Filet mignon is a steak cut of beef taken from the smaller end of the tenderloin. The tenderloin is the most tender cut of beef and is also arguably the most desirable and therefore the most expensive. 

Bacon is often used in cooking filet mignon because of the low levels of fat found in the cut, as fillets have low levels of marbling, or intramuscular fat. Bacon is wrapped around the fillet and pinned closed with a wooden toothpick. This adds flavor and keeps the fillet from drying out during the cooking process. 
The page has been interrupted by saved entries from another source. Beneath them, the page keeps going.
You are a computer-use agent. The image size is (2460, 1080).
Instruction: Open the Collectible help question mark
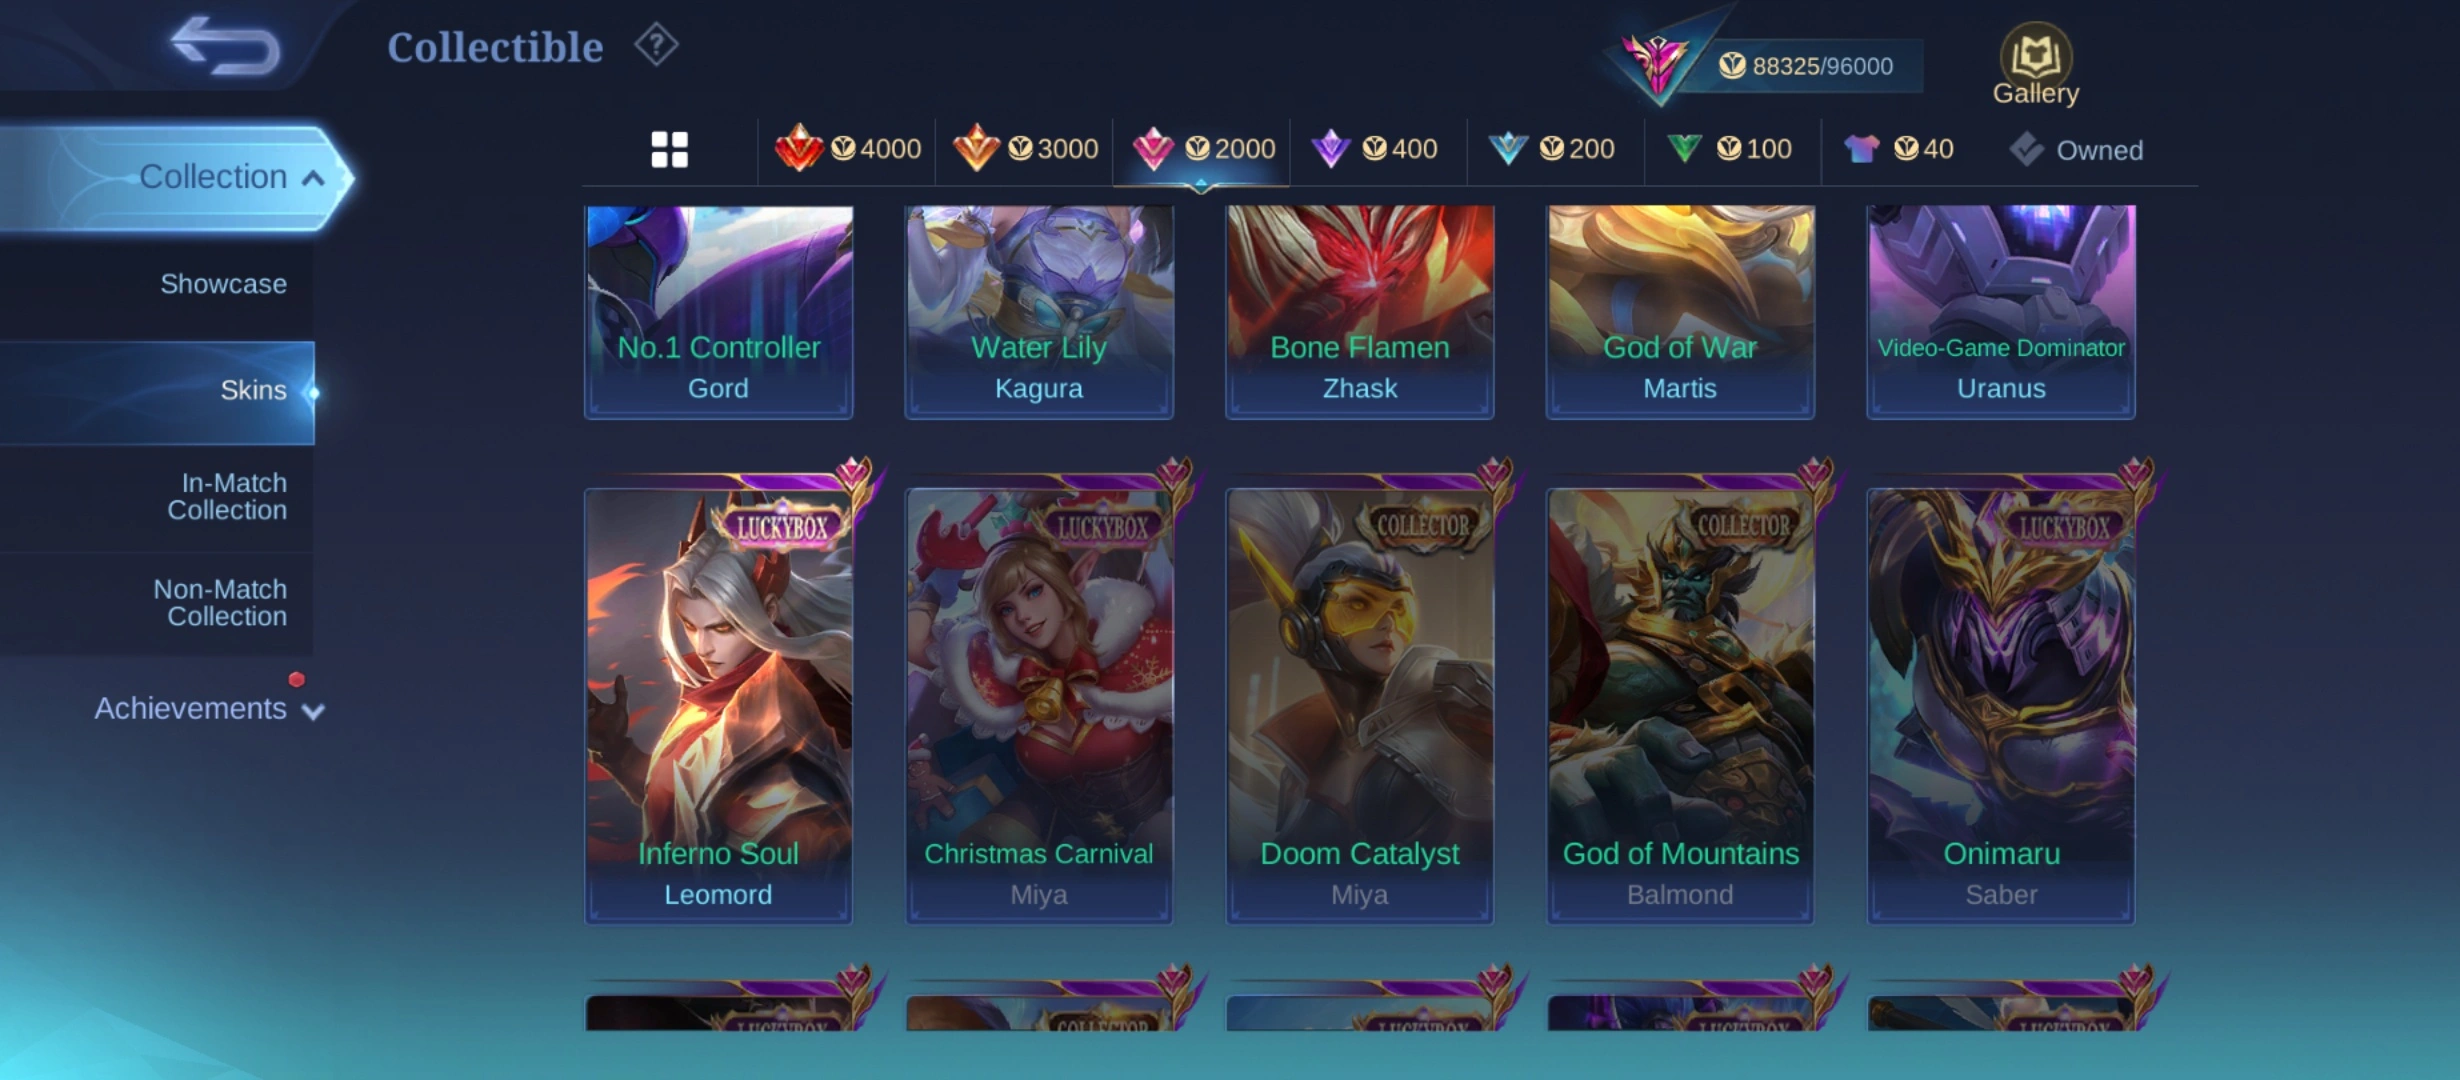click(x=656, y=45)
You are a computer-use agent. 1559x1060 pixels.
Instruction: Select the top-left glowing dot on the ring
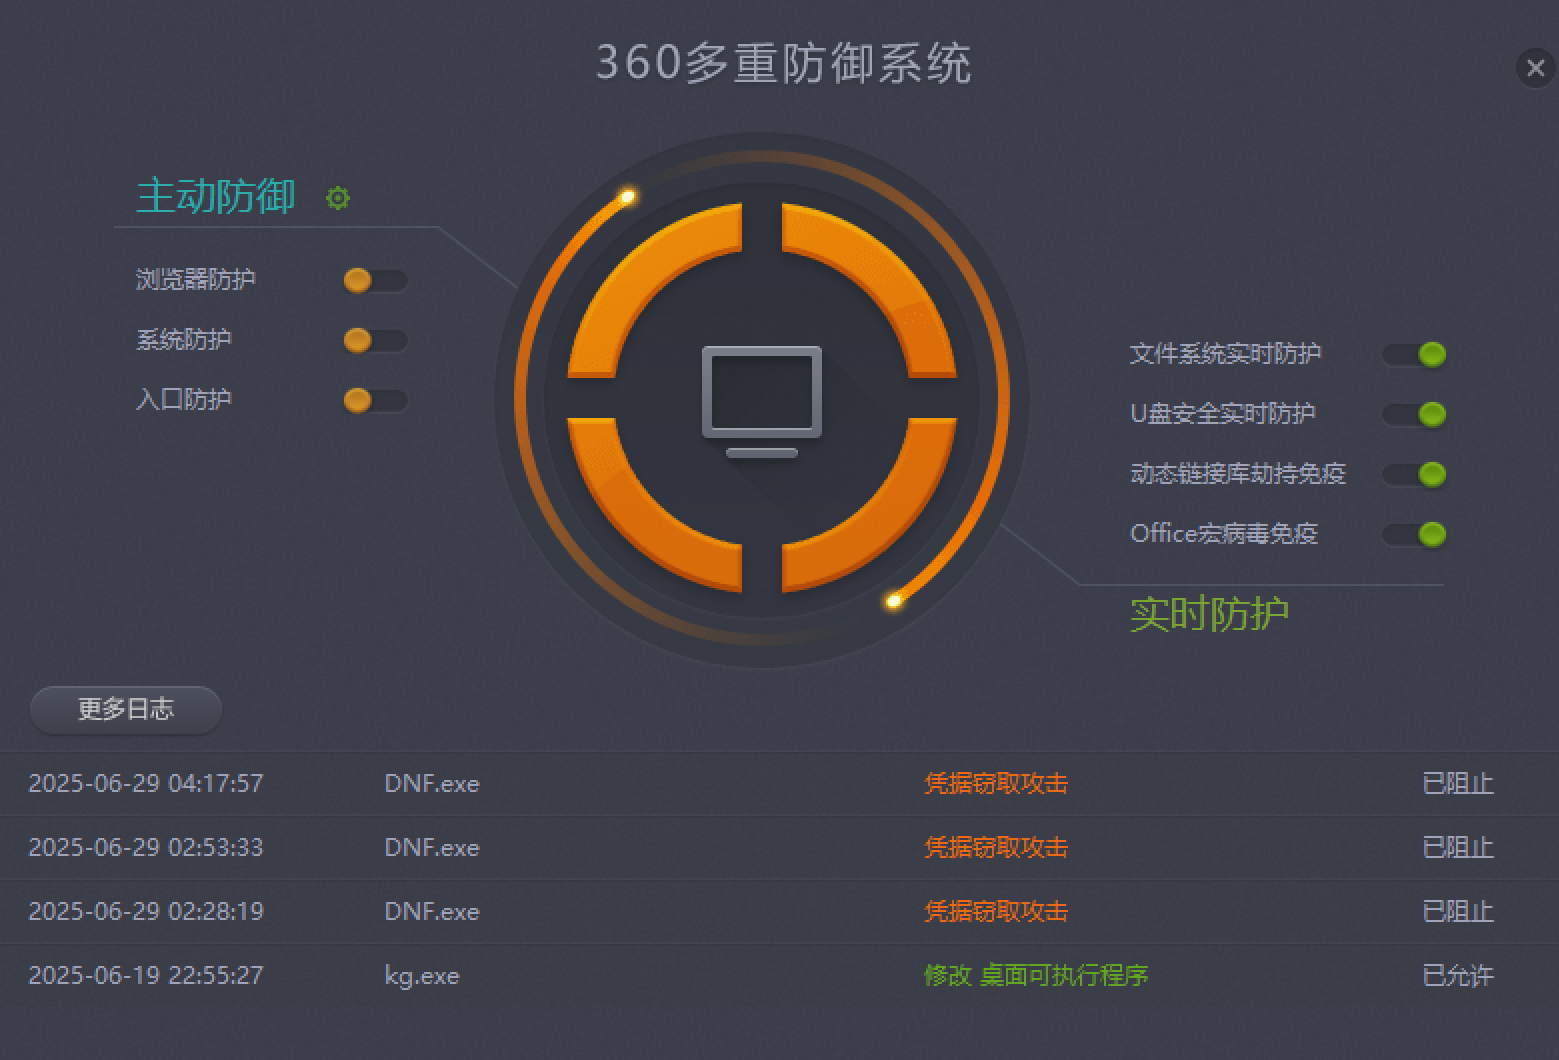[x=627, y=196]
Traditional cooking calls for the filet mignon to be seared on each side using intense heat for a short time and then transferred to a lower heat to cook the meat all the way through. Filet mignon is often served rarer than other meats. Those preferring a more well-done steak can request a "butterflied" filet, meaning that the meat is cut down the middle and opened up to expose more of it to heat during the cooking process

INGREDIENTS

  • 4 filet mignon medallions, 3 fingers high (5cm approx)
  • 8 slices of Bacon
  • Salt to taste
  • Freshly ground black pepper to taste
  • Oil
  • Toothpicks

DIRECTIONS

  1. Remove your steaks from the refrigerator 30 to 60 minutes before cooking to bring them to room temperature.
  2. Wrap two slices of bacon around each filet and secure with a toothpick.
  3. Season generously with salt and pepper. 
  4. Heat a cast iron skillet over high heat.
  5. Fry each side of the filet until you get a nice crust (also on the sides)
  6. Put the skillet in medium heat and sear each side for 3 minutes so that it is medium rare. (or 4-5 minutes if you want it more cooked.)